The system’s transfer function acts directly on complex amplitudes, and the OTF is the pupil function itself (top-hat up to \(\nu_\mathrm{max}\), zero beyond). Phase of the object is preserved and contributes to image contrast.

Incoherent imaging — intensities add (no phase relationship between source points). The image intensity is the convolution of the object intensity with the incoherent PSF:

\[I_\mathrm{image}(x,y) = |h(x,y)|^2 * I_\mathrm{object}(x,y)\]

The incoherent OTF is the autocorrelation of the pupil function, which extends to twice the coherent cut-off (\(2\nu_\mathrm{max}\)) but with reduced contrast at high frequencies. Despite the wider bandwidth, incoherent systems do not always produce sharper images than coherent systems — the MTF rolloff and the absence of phase contrast mean the two regimes are suited to different tasks.

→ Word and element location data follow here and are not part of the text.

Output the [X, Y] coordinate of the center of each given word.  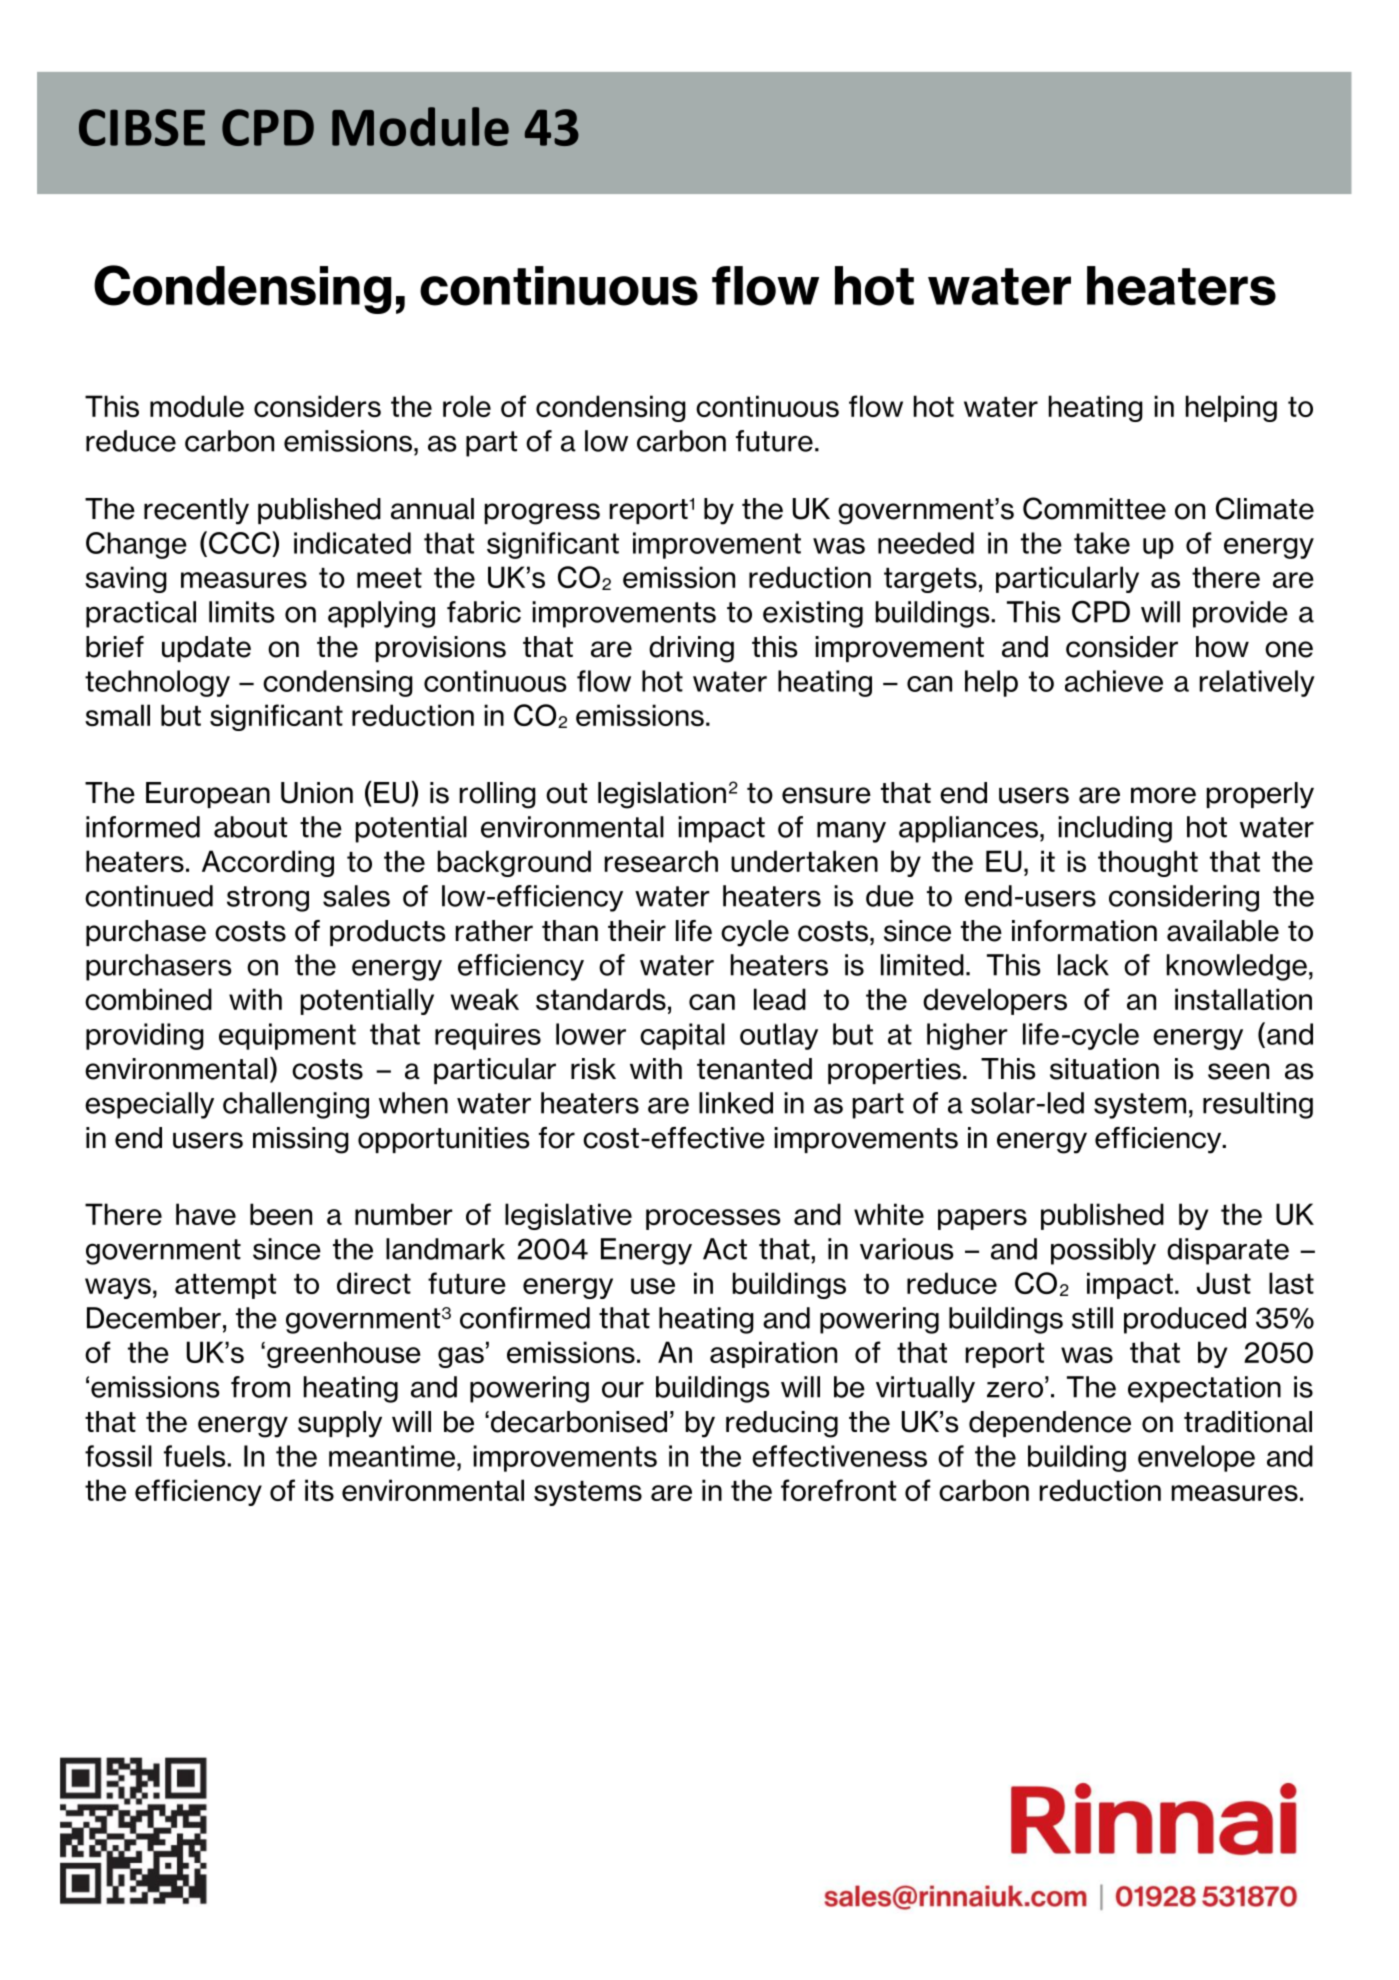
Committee [1094, 508]
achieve [1114, 681]
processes [713, 1219]
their [637, 931]
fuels [196, 1456]
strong [268, 899]
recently [196, 511]
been [281, 1214]
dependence [1050, 1424]
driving [691, 649]
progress [542, 514]
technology [157, 683]
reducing [782, 1424]
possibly [1103, 1251]
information [1084, 931]
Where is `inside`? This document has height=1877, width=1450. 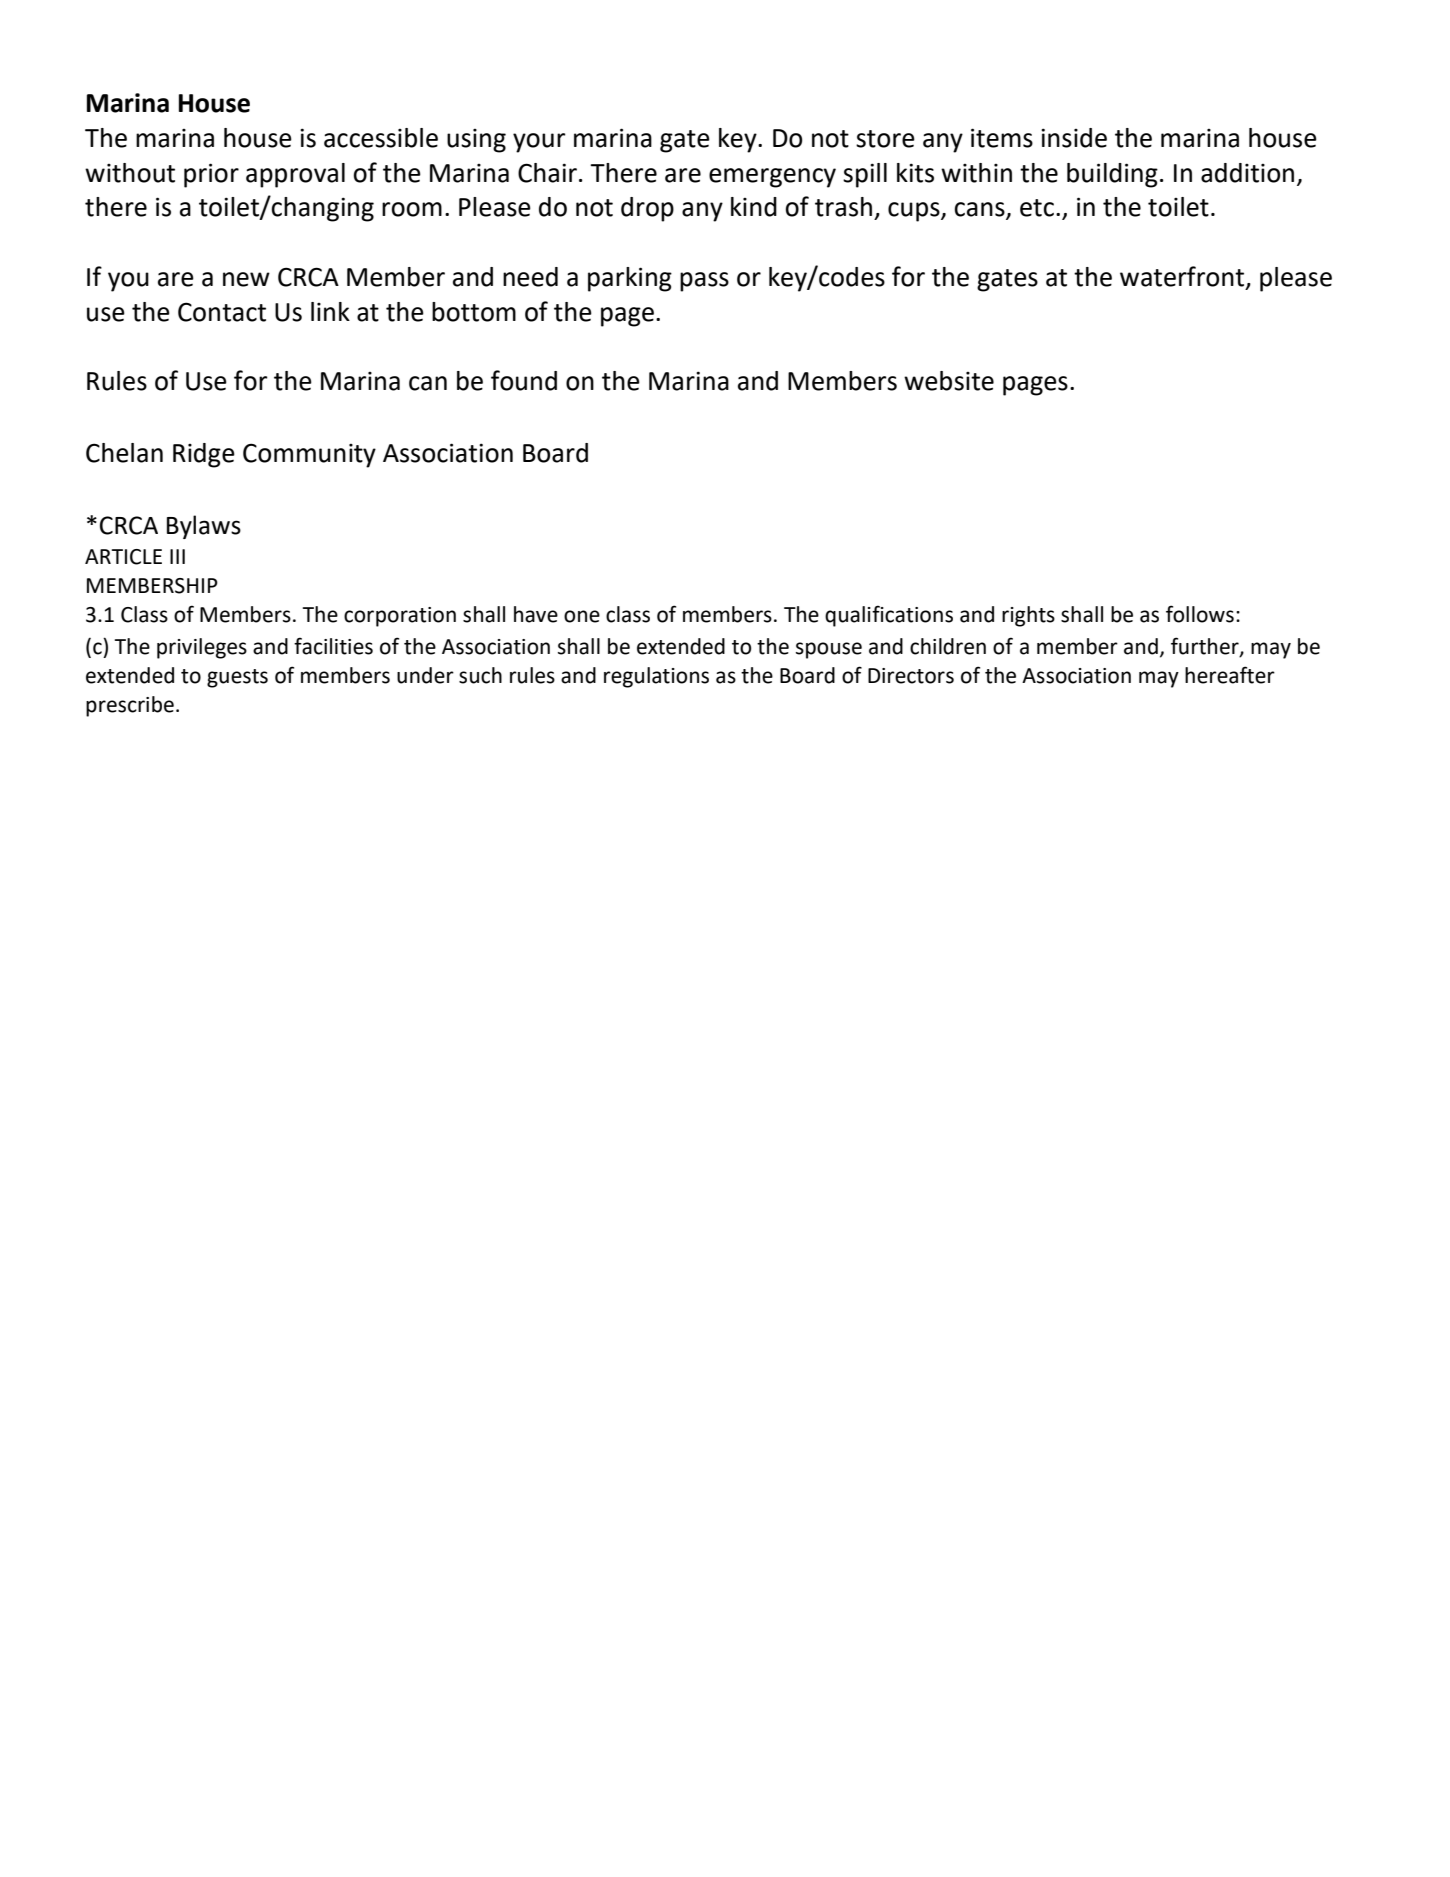
inside is located at coordinates (1074, 138).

Property Coherent Incoherent
Superposition Amplitudes Intensities
PSF \(h(x,y)\) (complex) \(|h(x,y)|^2\) (real, positive)
OTF Pupil function Autocorrelation of pupil
Bandwidth \(\nu_\mathrm{max}\) \(2\nu_\mathrm{max}\)
Phase sensitivity Yes No
Typical source Laser, SLM LED, fluorescence, white light

Fluorescence microscopy is inherently incoherent (each fluorophore emits independently), which is one reason it achieves clean, artefact-free images. Coherent systems such as holographic or interferometric microscopes recover phase and thus reveal refractive-index variations invisible to incoherent methods. The superresolution techniques discussed in later lectures (STED, STORM, SIM) each exploit specific aspects of this coherent/incoherent distinction.